I'm going to give you a few common secrets families keep, and invite you to share your responses on whether to tell or not to tell, when to tell and how to tell... with motivations for your answers.

  1. Your past sexual life: sex worker, multiple relationships, virginity status;
  2. HIV status;
  3. Child given up for adoption or child from another partner;
  4. Infidelity;
  5. Financial concerns;
  6. Parental illness, physical or mental;
  7. Parental childhood traumas, for example a family suicide;
  8. Rape/sexual violence/childhood sexual abuse;
  9. Criminal record;
  10. Past alcohol/drug use.

Ideally, we ought to avoid hurting our children unnecessarily at all costs. But bear in mind that children are witnesses to your pain, said and unsaid. Your children are exposed to the tension you carry in your body as a result of shame, humiliation and the trauma you have perpetrated or has been perpetrated against you. The harm done to children is in your withdrawal, disconnection, anger or overprotectiveness. Telling your child may put an ugly name on why a parent has pulled away from the family, but it is, ultimately, naming a truth.

Family values include respect, honesty, trust and the right of everyone to dignity and privacy. Holding family secrets is the antithesis of these values. I believe you want to honour your values. This is the long-term investment you make in your children.

Keeping family secrets from children can be terribly painful owing to the feelings of exclusion and confusion they experience. Use your past behaviour to teach them your family values.

Here are a few points to consider, to guide you in your decision on whether or not to tell your family secrets to your children.

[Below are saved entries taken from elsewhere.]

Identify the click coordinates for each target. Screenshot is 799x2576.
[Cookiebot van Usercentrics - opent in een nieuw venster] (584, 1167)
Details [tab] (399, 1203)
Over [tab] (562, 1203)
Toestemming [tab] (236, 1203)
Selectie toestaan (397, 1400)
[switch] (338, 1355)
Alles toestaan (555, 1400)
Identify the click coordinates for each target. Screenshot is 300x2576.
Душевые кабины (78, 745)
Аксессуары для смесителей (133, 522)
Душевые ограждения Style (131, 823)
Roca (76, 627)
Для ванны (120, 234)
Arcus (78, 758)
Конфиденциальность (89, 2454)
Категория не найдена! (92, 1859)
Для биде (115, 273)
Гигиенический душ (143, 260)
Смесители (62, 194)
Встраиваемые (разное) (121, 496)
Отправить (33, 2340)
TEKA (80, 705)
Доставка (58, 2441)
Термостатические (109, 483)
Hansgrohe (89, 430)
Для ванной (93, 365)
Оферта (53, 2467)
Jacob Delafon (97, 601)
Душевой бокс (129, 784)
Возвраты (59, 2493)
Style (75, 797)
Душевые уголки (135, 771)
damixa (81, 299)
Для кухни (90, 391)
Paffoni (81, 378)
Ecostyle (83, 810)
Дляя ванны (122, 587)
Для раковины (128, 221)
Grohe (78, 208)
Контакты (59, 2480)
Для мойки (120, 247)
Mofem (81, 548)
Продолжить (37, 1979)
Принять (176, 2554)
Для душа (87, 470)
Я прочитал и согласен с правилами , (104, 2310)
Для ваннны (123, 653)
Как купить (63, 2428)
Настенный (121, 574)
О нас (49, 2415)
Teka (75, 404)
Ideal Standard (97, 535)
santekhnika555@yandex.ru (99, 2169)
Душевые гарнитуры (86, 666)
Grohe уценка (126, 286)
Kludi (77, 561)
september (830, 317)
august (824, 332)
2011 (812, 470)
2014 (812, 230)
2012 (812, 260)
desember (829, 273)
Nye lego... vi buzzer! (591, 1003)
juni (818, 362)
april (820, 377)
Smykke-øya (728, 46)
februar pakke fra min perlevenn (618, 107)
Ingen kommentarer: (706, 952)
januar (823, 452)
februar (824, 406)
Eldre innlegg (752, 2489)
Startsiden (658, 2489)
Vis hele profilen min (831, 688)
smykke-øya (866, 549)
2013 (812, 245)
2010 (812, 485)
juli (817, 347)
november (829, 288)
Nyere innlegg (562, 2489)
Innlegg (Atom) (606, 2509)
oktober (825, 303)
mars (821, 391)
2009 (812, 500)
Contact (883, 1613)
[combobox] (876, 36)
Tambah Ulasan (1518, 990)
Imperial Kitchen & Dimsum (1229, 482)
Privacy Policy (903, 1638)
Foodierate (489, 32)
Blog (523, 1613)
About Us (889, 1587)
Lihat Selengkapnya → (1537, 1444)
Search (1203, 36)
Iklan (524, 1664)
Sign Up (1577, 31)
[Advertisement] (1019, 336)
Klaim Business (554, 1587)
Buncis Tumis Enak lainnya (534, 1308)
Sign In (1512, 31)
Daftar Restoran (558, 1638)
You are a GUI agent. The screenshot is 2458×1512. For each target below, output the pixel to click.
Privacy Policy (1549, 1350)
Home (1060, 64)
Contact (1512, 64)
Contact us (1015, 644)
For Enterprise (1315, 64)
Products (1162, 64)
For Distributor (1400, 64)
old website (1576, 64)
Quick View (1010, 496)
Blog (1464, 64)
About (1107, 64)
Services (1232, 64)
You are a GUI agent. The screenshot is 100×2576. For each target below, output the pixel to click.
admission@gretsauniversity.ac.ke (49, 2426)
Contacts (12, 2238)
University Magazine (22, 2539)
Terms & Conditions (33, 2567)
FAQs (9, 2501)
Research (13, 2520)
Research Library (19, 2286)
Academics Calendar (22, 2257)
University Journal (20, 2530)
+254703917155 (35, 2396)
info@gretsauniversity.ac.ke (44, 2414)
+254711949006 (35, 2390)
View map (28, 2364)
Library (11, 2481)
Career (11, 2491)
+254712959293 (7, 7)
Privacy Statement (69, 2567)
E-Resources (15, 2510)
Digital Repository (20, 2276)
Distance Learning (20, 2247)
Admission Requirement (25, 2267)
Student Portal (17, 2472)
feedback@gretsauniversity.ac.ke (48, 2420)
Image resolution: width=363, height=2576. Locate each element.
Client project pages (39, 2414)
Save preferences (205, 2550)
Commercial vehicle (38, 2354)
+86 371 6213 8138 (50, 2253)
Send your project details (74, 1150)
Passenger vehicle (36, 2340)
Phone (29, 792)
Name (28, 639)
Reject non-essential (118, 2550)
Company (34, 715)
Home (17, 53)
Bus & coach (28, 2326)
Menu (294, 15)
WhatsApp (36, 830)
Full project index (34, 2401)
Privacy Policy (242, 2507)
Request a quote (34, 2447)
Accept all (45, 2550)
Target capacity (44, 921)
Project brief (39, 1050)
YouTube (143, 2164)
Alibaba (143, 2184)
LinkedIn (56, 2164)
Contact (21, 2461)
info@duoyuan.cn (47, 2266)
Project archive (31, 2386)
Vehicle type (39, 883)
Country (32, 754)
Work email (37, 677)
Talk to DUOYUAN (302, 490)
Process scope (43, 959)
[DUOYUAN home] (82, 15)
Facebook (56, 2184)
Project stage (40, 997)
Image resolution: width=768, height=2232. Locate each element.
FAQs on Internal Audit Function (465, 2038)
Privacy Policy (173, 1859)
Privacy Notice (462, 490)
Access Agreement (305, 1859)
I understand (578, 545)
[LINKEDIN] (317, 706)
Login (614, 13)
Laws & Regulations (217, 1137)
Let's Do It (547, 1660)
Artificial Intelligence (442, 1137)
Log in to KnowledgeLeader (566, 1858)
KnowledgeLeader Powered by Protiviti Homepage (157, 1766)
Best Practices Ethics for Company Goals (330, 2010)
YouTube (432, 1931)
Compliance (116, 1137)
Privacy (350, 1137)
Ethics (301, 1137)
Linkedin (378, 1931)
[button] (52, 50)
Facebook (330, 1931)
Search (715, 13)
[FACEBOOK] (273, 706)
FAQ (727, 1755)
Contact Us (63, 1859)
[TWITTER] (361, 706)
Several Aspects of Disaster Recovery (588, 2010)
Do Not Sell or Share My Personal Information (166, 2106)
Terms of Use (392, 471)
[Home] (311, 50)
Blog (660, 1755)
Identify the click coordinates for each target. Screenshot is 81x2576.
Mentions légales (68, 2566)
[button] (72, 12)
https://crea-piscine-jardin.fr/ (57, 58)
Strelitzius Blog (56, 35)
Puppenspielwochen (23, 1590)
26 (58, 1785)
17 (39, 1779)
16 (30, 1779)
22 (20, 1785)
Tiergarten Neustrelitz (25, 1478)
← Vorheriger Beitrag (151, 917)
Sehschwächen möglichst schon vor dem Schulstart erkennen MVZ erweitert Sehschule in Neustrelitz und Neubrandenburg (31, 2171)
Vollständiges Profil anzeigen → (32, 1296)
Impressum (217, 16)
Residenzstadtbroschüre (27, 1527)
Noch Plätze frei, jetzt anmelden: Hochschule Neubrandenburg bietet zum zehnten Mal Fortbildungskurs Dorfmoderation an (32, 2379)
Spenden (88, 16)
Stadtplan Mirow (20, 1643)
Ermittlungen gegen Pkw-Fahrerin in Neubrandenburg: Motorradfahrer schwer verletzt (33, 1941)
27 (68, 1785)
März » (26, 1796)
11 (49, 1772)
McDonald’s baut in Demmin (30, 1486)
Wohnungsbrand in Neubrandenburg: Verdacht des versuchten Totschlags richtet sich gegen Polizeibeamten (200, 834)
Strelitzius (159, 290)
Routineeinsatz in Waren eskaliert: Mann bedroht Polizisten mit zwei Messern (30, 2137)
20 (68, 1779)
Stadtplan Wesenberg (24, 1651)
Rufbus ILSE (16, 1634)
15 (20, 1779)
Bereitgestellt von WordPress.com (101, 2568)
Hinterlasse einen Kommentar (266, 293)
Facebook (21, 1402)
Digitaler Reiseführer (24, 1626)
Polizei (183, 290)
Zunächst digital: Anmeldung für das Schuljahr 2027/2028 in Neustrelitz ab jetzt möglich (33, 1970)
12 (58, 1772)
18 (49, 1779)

  1. Clarify why you feel compelled to share this information with your kids. If it's out of anger or revenge on an unfaithful partner, a deceased or living parent, and done to influence the children to choose your camp, it's obviously the wrong thing to do and damaging for your children. Separate the hurt and anger you feel personally toward your unfaithful spouse, abusive parent, your own shameful parts and their relationship with your children. Ensure that you explain to your children that there are parts in all of us that have the capacity to hurt ourselves and others, yet there are other parts that are loving and caring.
  2. Is this conversation age-appropriate for your children? Consider your child's age, their developmental level and their relationship with the parent who has cheated, a family member who abused you. Share it in an appropriate manner, with just enough information that the child understands your pain.
  3. Consider what kind of relationship you want to have with your spouse (or ex-spouse), family members, in the future.

Clear up your children's confusion as they see you continue to engage/be married to a person who has hurt you through their infidelity, a parent who harmed you during childhood or a drug/alcohol problem that needs ongoing rehabilitation.

Keeping family secrets from children can be terribly painful owing to the feelings of exclusion and confusion they experience. Use your past behaviour to teach them your family values. Focus on this rather than the behaviour that caused you harm or shame.

Your work is to make peace with your actions and perpetrated harms. Your children will be relieved to know and even empathise with your pain/shame if you present it to them in a manner that is adult, contained and allows them to feel safe.